I need a disc for the southeast if anyone has one.


----------



## phaetonenvy (Jun 2, 2006)

Updated. Cnsandog, you asked for wash dc first...pm if you want it, otherwise, it is taken by motorista.

I will send pm's to everyone to arrange payment and shipping.

Thanks!

Joe


----------



## Passat2001_5lover (Dec 11, 2001)

*California*

I would like California, if not spoken for yet.


----------



## EurodriverMK3 (Apr 5, 2008)

PM sent for southeast a few days ago. Also posted on here about a week ago. If its available ill take it. Thank you


----------



## debwins (Jun 1, 2002)

*California, if anyone has it available from the 2012 CD NAV set*

If any of you who are breaking up a 2012 CD NAV set have the cd with California available I would appreciate it.

Thanks,
Deb


----------



## phaetonenvy (Jun 2, 2006)

The cds have arrived. Pms with payment link will be sent out today.

Hi.

2 quick things: I sent out PM's, but I thought this might be a bit faster.

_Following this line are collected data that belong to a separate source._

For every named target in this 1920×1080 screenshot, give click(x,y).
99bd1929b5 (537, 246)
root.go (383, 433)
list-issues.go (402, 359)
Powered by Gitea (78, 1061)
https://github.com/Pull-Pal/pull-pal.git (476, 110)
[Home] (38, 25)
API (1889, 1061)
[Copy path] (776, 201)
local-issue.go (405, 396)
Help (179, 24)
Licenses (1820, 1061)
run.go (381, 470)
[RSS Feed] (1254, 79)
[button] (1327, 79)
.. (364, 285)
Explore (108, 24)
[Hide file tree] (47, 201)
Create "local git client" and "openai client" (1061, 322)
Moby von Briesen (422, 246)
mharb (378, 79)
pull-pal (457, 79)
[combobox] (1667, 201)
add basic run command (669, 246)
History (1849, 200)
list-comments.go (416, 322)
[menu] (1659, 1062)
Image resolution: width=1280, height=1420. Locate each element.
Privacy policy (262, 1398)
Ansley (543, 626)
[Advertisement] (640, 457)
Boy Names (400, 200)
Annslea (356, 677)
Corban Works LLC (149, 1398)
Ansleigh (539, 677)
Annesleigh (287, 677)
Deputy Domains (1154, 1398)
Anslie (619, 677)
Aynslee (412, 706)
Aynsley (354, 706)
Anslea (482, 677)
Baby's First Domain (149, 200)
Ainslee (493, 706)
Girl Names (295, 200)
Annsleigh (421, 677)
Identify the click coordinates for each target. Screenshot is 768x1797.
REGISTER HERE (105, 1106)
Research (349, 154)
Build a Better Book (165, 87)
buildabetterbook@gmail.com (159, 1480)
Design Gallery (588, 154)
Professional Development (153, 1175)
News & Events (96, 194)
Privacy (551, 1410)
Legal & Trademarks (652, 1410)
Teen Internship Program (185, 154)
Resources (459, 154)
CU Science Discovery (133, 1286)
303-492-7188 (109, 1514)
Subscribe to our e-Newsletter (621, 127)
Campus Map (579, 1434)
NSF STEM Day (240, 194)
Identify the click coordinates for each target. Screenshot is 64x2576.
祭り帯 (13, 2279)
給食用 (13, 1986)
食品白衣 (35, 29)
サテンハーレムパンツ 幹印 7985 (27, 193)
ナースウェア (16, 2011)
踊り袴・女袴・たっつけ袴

I setup a page for payment via paypal: just add to cart and checkout.

https://engineguy.com/phaeton-navigation-discs

Thanks,
Joe


----------



## coolsig (Jan 4, 2011)

payment sent for california map, cd1.

Thanks
Noel.


----------



## phaetonenvy (Jun 2, 2006)

Victor and Noel, your discs have been sent


----------



## planeadam (Nov 26, 2011)

My apologies if this is a stupid/often-asked question, but why is it the BMW nav set that works for the Phaeton and not a VW one (or Mercedes etc)?


----------



## Motorista (Oct 28, 2005)

Payment sent for discs 2, 7 and 9. If you are ever going to break another set, I'm still interested in discs 8 and 10.
Many thanks
Stefano


----------



## coolsig (Jan 4, 2011)

Thank you !

Regards
Noel.


----------



## EurodriverMK3 (Apr 5, 2008)

still waiting for someone with the southeast disc.


----------



## PanEuropean (Nov 3, 2001)

Payment sent for the Canada disc. 

Michael


----------



## rayh (Feb 26, 2012)

*southeast*

I would like to purchase a southeast disc from someone.


----------



## phaetonenvy (Jun 2, 2006)

Michael, disc sent.

Invisiblewave, have you changed your mind about disc 3?

Still have:

Disc 3 tx, ok, ar, la

Disc 4 mn, ia, ks, mo, wi, il


----------



## planeadam (Nov 26, 2011)

I'll buy disc 4 if still available


----------



## DNAguy (Oct 13, 2009)

*I would love the California Disk!!!*

Hi, 

If California disc is still available I would love to have it...Let me know know how to get you the money... 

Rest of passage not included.